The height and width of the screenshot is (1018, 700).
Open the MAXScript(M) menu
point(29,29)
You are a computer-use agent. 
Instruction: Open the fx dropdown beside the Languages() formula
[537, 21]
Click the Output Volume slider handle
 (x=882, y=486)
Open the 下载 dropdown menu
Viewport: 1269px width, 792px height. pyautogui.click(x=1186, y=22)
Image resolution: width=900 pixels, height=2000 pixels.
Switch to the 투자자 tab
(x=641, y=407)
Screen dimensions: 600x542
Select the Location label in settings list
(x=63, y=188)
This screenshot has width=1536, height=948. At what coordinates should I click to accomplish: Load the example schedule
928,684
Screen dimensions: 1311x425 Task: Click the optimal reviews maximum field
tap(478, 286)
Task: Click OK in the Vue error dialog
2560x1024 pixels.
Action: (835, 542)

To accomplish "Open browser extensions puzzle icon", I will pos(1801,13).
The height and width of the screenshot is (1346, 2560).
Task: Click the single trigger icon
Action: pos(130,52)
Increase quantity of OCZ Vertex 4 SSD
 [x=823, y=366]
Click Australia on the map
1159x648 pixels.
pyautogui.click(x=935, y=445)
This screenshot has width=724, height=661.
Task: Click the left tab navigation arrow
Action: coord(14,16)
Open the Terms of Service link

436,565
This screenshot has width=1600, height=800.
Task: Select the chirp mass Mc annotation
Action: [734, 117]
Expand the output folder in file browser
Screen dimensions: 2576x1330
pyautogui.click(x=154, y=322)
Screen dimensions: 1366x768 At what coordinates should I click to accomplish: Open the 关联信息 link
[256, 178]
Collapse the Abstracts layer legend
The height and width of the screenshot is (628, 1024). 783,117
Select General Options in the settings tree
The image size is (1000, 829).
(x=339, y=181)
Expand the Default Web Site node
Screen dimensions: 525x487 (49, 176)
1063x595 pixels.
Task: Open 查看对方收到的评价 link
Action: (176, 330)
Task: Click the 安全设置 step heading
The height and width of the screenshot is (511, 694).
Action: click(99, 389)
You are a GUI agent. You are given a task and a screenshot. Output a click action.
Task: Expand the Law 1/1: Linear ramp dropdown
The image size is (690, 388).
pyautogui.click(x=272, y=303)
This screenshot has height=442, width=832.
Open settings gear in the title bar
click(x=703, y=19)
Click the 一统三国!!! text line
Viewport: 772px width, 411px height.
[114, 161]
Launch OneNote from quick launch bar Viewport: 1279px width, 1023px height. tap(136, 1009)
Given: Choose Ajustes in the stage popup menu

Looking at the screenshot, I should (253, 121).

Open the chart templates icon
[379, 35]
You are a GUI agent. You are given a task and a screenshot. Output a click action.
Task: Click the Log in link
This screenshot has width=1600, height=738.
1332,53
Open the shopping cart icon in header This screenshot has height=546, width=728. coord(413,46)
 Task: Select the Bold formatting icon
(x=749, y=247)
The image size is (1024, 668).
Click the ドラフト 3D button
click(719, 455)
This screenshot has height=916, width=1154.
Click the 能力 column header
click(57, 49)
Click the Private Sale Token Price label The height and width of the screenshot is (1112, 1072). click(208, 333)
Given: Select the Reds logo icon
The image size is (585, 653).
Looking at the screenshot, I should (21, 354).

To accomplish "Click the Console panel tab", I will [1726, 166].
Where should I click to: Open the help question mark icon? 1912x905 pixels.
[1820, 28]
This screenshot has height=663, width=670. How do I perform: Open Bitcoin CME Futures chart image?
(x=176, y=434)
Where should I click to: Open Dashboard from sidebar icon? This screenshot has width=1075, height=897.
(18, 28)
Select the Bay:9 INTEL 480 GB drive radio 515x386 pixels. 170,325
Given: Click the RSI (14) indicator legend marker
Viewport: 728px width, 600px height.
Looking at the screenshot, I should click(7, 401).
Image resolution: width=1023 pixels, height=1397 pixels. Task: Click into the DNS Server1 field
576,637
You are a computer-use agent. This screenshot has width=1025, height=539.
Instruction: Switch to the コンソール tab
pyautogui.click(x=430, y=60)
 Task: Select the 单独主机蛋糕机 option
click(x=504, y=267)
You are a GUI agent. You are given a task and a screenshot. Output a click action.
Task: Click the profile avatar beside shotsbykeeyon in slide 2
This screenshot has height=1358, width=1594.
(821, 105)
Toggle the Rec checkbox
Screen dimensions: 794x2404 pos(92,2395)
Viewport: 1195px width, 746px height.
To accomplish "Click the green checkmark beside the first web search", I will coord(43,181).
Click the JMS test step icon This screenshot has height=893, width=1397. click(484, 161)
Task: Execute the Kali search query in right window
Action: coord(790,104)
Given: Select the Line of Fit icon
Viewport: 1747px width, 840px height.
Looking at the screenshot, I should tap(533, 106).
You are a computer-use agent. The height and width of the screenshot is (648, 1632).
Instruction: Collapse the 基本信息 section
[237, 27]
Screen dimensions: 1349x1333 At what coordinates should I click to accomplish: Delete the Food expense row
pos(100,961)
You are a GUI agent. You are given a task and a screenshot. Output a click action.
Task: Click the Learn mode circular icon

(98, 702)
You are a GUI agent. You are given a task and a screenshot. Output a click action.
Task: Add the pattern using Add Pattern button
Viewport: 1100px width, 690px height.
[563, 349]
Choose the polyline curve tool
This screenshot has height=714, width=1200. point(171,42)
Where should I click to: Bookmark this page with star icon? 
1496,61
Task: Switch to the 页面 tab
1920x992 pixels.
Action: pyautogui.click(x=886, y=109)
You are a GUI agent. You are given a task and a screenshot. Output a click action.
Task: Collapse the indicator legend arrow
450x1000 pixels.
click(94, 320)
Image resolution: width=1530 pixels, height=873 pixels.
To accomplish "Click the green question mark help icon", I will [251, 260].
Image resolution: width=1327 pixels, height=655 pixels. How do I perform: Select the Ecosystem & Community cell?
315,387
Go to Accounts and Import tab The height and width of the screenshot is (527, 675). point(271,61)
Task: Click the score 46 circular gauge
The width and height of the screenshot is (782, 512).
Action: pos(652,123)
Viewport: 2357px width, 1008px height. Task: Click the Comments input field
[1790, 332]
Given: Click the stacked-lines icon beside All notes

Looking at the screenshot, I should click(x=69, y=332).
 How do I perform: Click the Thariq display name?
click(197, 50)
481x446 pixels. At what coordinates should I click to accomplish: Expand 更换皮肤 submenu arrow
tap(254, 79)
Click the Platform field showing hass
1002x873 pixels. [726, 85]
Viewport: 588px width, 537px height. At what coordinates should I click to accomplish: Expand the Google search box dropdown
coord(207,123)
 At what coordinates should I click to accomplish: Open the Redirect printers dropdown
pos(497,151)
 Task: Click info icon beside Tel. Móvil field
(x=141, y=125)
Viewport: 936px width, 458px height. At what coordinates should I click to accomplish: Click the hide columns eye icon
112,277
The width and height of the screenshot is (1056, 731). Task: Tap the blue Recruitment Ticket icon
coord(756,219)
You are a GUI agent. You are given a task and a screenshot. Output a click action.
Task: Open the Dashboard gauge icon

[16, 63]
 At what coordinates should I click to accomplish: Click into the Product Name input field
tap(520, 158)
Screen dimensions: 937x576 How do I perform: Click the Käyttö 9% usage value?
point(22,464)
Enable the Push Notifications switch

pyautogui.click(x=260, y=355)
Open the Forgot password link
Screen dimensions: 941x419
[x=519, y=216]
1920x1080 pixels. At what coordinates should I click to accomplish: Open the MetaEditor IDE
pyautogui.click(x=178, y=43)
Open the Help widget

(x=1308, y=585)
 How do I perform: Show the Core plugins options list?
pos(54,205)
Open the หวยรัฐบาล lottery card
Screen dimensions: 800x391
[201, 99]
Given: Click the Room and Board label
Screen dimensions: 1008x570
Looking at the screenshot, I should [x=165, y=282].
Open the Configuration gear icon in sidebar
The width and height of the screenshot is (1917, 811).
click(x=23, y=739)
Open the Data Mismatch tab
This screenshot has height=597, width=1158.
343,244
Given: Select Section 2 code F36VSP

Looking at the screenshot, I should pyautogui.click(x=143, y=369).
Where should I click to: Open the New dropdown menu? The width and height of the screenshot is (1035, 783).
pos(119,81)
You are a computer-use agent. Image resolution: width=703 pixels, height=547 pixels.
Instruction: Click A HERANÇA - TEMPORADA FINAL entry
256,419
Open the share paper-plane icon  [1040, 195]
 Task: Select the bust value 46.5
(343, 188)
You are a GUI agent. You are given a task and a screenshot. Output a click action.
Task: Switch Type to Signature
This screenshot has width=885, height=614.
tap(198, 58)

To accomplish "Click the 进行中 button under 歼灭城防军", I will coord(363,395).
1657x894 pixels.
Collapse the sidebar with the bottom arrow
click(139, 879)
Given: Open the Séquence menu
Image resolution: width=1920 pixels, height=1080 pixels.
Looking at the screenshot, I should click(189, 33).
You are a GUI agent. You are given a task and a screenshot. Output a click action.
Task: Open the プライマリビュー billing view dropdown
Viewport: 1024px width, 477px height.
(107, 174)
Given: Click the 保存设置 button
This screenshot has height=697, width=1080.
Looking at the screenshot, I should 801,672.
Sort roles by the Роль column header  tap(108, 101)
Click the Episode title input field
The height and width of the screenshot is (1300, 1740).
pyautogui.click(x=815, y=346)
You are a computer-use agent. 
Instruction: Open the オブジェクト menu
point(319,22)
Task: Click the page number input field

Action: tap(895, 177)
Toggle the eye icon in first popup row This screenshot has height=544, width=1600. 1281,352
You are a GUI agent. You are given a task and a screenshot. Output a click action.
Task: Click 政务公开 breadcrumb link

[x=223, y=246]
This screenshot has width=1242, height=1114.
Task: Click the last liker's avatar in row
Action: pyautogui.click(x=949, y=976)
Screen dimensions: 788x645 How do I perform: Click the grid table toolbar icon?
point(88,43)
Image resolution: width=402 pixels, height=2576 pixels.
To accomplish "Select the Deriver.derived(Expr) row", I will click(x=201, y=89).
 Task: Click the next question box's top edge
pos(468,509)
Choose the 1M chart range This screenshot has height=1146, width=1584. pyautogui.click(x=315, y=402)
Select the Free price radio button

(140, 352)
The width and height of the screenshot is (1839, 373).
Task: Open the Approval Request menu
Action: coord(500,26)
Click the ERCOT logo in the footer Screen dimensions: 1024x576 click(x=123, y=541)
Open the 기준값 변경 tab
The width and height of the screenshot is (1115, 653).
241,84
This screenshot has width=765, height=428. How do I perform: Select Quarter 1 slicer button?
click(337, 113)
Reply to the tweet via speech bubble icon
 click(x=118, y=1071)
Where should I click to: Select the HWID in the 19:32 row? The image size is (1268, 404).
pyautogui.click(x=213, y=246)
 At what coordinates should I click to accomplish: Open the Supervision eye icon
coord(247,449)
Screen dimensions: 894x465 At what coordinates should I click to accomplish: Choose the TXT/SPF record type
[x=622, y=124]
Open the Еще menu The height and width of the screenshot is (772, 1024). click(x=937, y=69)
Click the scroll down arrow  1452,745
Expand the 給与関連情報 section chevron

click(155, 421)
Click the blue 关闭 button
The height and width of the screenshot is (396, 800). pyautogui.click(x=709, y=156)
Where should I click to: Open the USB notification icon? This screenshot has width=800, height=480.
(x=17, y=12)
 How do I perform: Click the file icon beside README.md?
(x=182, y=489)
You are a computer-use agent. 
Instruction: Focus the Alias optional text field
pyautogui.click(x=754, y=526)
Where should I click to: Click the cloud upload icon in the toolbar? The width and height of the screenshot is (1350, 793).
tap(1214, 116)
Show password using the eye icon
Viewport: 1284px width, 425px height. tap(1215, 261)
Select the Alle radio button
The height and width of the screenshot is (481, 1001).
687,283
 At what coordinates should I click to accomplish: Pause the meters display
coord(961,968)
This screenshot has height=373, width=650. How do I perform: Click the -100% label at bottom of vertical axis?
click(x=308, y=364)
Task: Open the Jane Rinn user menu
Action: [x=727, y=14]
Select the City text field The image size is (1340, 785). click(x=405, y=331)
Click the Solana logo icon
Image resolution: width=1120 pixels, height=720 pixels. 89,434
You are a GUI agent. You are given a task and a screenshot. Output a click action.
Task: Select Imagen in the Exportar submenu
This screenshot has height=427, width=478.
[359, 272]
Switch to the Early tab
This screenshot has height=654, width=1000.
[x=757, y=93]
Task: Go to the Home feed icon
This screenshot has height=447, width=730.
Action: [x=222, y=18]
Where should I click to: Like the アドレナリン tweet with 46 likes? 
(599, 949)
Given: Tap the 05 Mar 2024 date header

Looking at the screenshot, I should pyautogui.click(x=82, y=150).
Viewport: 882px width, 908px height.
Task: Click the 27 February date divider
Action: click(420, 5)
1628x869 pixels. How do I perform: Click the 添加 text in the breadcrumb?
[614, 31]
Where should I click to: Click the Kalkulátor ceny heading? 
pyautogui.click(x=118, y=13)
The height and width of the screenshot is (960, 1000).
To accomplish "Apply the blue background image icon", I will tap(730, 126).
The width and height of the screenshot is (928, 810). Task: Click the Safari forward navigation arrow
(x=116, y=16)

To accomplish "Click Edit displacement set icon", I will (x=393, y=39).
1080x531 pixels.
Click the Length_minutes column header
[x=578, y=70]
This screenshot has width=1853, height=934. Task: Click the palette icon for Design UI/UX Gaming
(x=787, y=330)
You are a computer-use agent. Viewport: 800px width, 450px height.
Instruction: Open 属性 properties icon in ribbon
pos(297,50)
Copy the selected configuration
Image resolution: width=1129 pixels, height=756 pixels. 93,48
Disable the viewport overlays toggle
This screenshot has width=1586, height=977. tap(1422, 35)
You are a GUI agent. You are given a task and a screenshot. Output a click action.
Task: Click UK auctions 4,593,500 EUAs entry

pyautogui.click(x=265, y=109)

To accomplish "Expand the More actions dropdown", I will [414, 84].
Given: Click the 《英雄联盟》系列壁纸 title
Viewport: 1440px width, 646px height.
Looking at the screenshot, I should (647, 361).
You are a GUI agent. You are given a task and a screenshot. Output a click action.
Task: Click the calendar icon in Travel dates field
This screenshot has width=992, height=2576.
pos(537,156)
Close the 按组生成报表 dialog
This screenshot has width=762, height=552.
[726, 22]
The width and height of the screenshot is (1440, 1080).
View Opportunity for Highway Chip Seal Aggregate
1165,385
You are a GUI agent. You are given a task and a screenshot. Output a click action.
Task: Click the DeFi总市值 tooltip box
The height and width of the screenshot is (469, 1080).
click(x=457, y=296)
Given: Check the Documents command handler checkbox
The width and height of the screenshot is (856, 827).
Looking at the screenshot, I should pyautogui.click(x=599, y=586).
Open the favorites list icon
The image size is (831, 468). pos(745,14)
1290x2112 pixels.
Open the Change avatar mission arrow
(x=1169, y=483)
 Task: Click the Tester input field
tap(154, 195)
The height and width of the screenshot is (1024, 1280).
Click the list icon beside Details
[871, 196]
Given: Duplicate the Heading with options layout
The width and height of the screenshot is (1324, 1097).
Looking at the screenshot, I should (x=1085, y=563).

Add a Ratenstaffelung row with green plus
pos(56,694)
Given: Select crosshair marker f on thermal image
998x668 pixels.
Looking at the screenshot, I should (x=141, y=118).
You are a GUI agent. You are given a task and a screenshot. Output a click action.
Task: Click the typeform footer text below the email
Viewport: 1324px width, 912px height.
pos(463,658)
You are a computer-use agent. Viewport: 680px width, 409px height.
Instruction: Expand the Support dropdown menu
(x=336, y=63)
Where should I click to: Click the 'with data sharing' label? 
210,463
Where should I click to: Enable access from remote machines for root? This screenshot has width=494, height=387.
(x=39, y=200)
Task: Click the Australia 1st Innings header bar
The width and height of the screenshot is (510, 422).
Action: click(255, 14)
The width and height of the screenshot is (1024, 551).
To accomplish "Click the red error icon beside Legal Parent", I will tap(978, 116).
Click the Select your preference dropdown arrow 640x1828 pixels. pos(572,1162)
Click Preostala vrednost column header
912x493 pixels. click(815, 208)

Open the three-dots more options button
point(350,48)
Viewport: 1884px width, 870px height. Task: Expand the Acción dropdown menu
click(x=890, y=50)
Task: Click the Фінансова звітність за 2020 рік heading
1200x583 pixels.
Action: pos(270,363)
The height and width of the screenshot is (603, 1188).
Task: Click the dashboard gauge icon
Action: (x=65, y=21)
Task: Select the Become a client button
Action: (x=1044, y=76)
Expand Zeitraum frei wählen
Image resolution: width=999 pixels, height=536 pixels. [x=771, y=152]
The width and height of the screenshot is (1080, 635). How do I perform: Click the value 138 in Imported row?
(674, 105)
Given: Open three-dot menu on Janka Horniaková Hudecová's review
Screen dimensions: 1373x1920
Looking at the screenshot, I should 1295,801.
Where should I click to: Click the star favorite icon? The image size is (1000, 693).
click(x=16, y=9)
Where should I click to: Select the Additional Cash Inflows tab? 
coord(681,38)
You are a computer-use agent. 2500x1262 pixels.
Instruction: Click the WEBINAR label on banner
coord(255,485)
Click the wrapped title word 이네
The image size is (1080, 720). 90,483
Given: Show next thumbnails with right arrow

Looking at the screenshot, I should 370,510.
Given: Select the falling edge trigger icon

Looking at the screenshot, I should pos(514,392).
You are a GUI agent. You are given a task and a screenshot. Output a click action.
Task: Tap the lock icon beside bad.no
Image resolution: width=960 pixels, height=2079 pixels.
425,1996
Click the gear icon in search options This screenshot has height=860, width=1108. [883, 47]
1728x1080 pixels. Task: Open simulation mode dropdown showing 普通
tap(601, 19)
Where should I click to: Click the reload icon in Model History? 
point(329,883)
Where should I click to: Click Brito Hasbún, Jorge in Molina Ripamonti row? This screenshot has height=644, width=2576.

BRIEF: Find and show each line of the listing with the word "error".

EXPECTED ANSWER:
Task: Click OK in the Vue error dialog
To accomplish "Click the red error icon beside Legal Parent", I will tap(978, 116).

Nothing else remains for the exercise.